» **Work instructions**
Format the part of the listing below that runs from the line with "Given: Click the 00:00 time axis label" up to and including the line with "Looking at the" as a Markdown table with the columns Row and Line, skipping any blank lines.
#### Data for this exercise
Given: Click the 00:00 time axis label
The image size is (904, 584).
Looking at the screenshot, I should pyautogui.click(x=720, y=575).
########
#### Data for this exercise
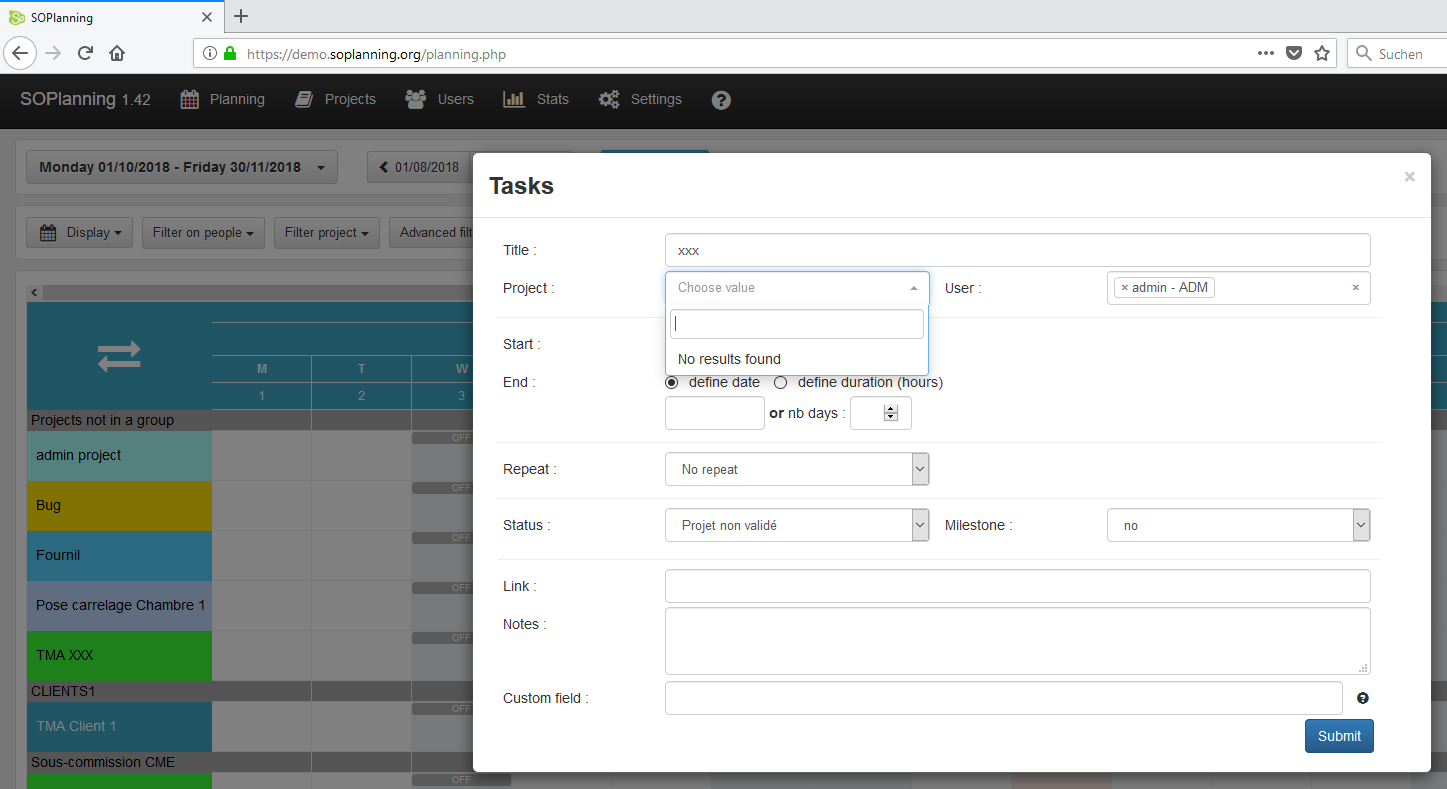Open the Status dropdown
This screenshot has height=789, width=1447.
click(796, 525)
########
» **Solution for this exercise**
| Row | Line |
|---|---|
| 1 | Given: Click the 00:00 time axis label |
| 2 | The image size is (904, 584). |
| 3 | Looking at the screenshot, I should pyautogui.click(x=720, y=575). |